**What needs to be done:** Write every line below out again, exactly as given, but leave out the pictures.

**Collected data:**
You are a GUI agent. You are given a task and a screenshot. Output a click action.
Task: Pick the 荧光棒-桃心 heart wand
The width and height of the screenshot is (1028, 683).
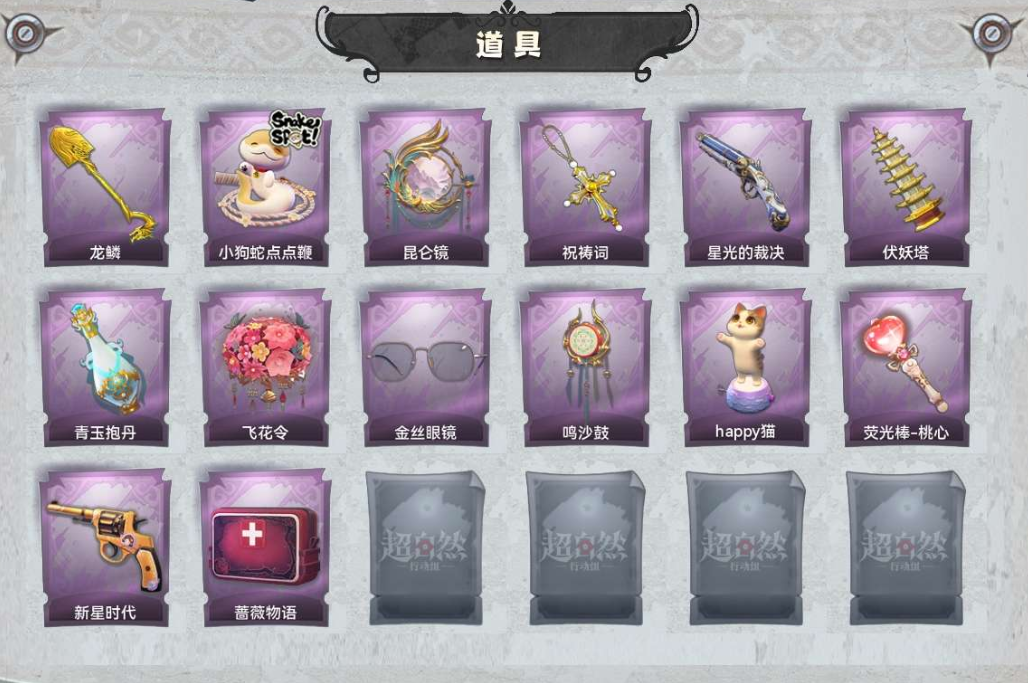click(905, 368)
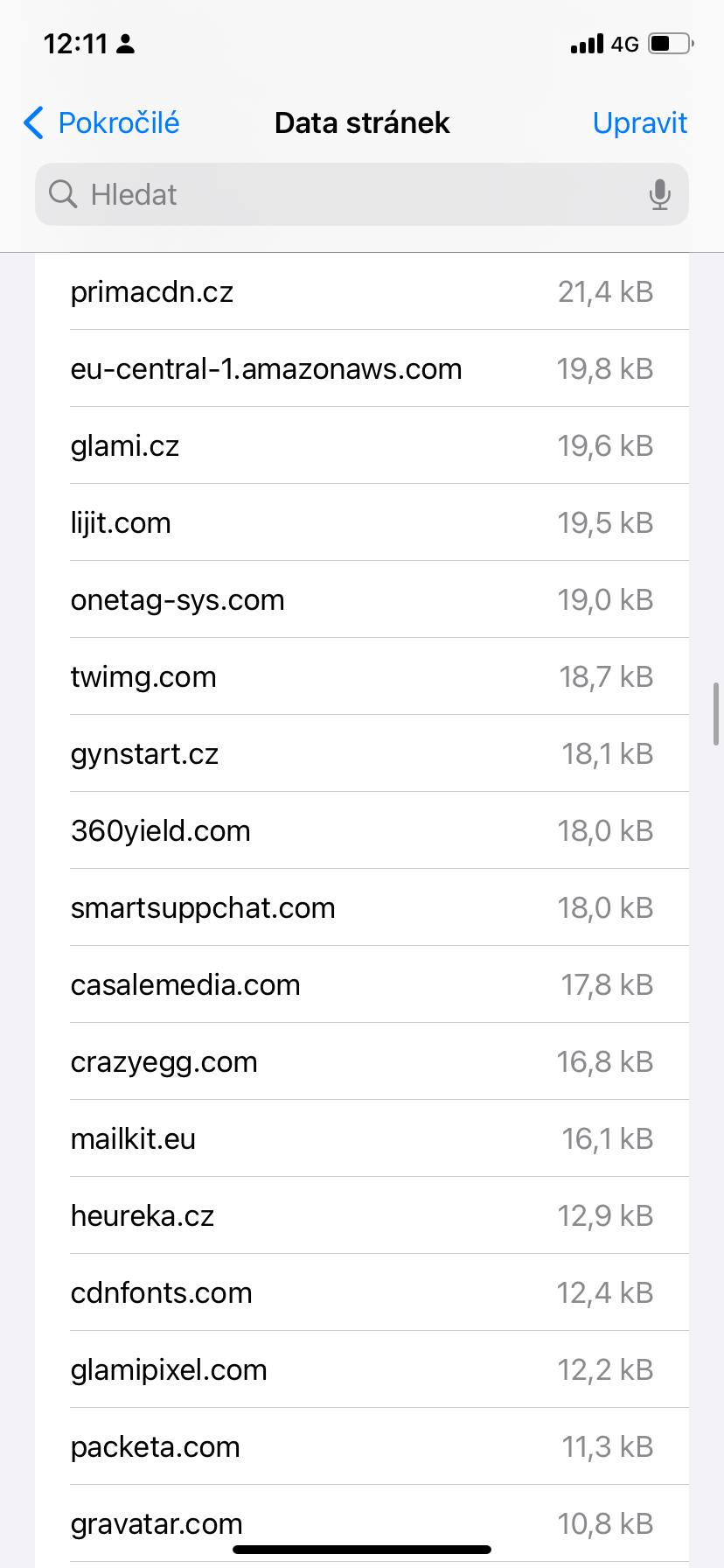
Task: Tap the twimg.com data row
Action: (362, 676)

**Result for this exercise:**
You are a GUI agent. You are given a task and a screenshot. Output a click action.
Task: Pick the 荧光棒-桃心 heart wand
The width and height of the screenshot is (1028, 683).
click(905, 368)
Task: Tap the twimg.com data row
Action: (362, 676)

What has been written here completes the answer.